Fedor, gsp, hughes, a.a (he will beat tim again), fedor, big nog, arona, rua. What about all these guys. It's even i'd say. Every striker you name i can name a grappler.


----------



## jdun11 (Apr 23, 2006)

moldy said:


> Fedor, gsp, hughes, a.a (he will beat tim again), fedor, big nog, arona, rua. What about all these guys. It's even i'd say. Every striker you name i can name a grappler.


i dunno if id claasify shogun as a grappler..he has sick ground skills but i look at him as a striker first grappler second


----------



## moldy (May 6, 2006)

Yeah he is. but he was a bj guy who worked standing. people forget wand has amazing bj 2. And a lot of those fight's were strikes firom a mount not many one punch chuck style.


----------



## yellow man (Jun 27, 2006)

yes grappeling is being less and less effective. but to have the best understanding of takedowns you got to have practice doing the takedowns as well as blocking them. But both are needed to be able to have the best defense. 

chuck liddell has a wrestleing background so he knows how to do good takedowns which helps him defend because he knows what the other guys thinking.

im sure silva and franklin also have jiu jitsu and wrestling backgrounds.

it was bound to happen after the world was shocked by jiu jitus and started learning about it and analyzing its weakness *lots of people probaly hated how average royce dominated* 

just because they dont got a belt from a gracie *or anyone* doesnt mean they dont practice it.

being well rounded is the key to being a champion. there is always a chance that it will go to the ground and when it does thoes grappeling skills will come in handy even if your just going to ground and pound.


----------



## 3DLee (Aug 30, 2006)

I think less and less MMA fighters are training in Judo and that is hurting their ground game. If you can't get them to the ground, then you have no game. Judo praciticioners can do some amazing things really quick and when a fighter has no idea how they got to the ground (which is often the case in a Judo throw or take down because its so fast) then he is in a world of trouble and better scramble a defense quick. I even hear Joe Rogan get really excited when he witnesses some Judo throws in action.


----------



## pt447 (Sep 1, 2006)

Grappling, and the ground game in general, are being passed by by the UFC. the UFC is all about strikes nowadays, standing mostly, but also on the ground. every time a fight goes to the ground, the fighters just vie for a position to toss elbows at each other from. i think this is proof that Dana has sold the soul of MMA to either suck in boxing fans, or get other people interested withouth having more ignorant americans get confused by submission fights!!!

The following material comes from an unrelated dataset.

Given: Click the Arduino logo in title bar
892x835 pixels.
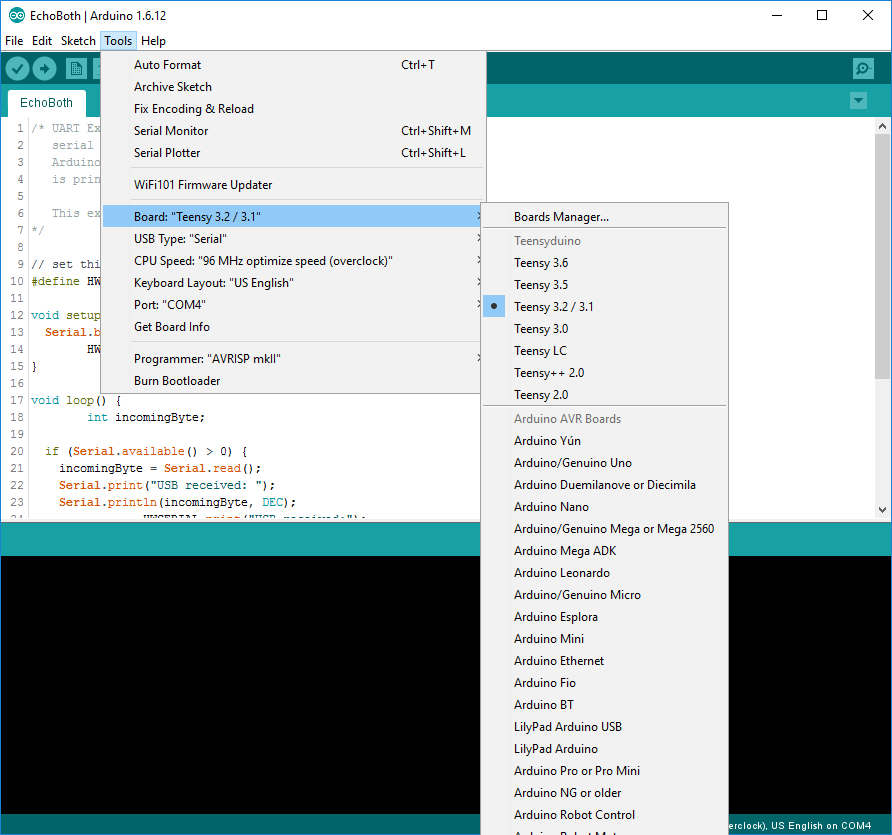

look at PRIDE, there's always a good match of strikes and sub wins, but in the UFC... subs are going the way of the dodo!


----------



## putmeonhold (Jul 10, 2006)

3DLee said:


> I think less and less MMA fighters are training in Judo and that is hurting their ground game. If you can't get them to the ground, then you have no game. Judo praciticioners can do some amazing things really quick and when a fighter has no idea how they got to the ground (which is often the case in a Judo throw or take down because its so fast) then he is in a world of trouble and better scramble a defense quick. I even hear Joe Rogan get really excited when he witnesses some Judo throws in action.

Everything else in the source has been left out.